(Given text)

She came out of cheerleading practice holding something. I, as usual, was waiting for her in the car. Hiding, actually. I am not a good cheerleading mom. I have spent hours sitting in the lobby with much more knowledgeable mothers, pretending I know the terminology. Through years of watching my daughter in cheerleading showcases, practices and competitions, I am still no closer to knowing what a “full-out” or a “whip” is than I did when we began this activity four years ago.
I have, however, learned one very important thing about cheerleading: as the team’s flyer, my daughter tends to break things in her body. Only one week back into practice this past August and she had already broken her foot. (Previous broken body parts have included her pinky finger, and the other foot.) After six weeks in a cast, she was back at practice, and I was back waiting for her in the car. When practice ended, she walked out of the building and headed towards me, sitting in my usual illegal parking spot in the tow-away zone. She was holding something on her neck. As she got closer, I saw what it was: an ice pack.

(End Given text)

> [Questions to answer]:
1/ Please extract the part of the cheerleading passage that runs between "I have, however, learned" and "an ice pack.", inclusive.
2/ In the cheerleading passage, which kinds of cheerleading events has the narrator watched the daughter take part in?

(Material provided)

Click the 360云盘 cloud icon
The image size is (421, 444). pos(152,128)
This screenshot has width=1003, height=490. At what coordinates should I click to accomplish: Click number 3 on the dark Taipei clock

(End Material provided)

> [Answers to the tasks]:
1/
I have, however, learned one very important thing about cheerleading: as the team’s flyer, my daughter tends to break things in her body. Only one week back into practice this past August and she had already broken her foot. (Previous broken body parts have included her pinky finger, and the other foot.) After six weeks in a cast, she was back at practice, and I was back waiting for her in the car. When practice ended, she walked out of the building and headed towards me, sitting in my usual illegal parking spot in the tow-away zone. She was holding something on her neck. As she got closer, I saw what it was: an ice pack.

2/ showcases, practices, competitions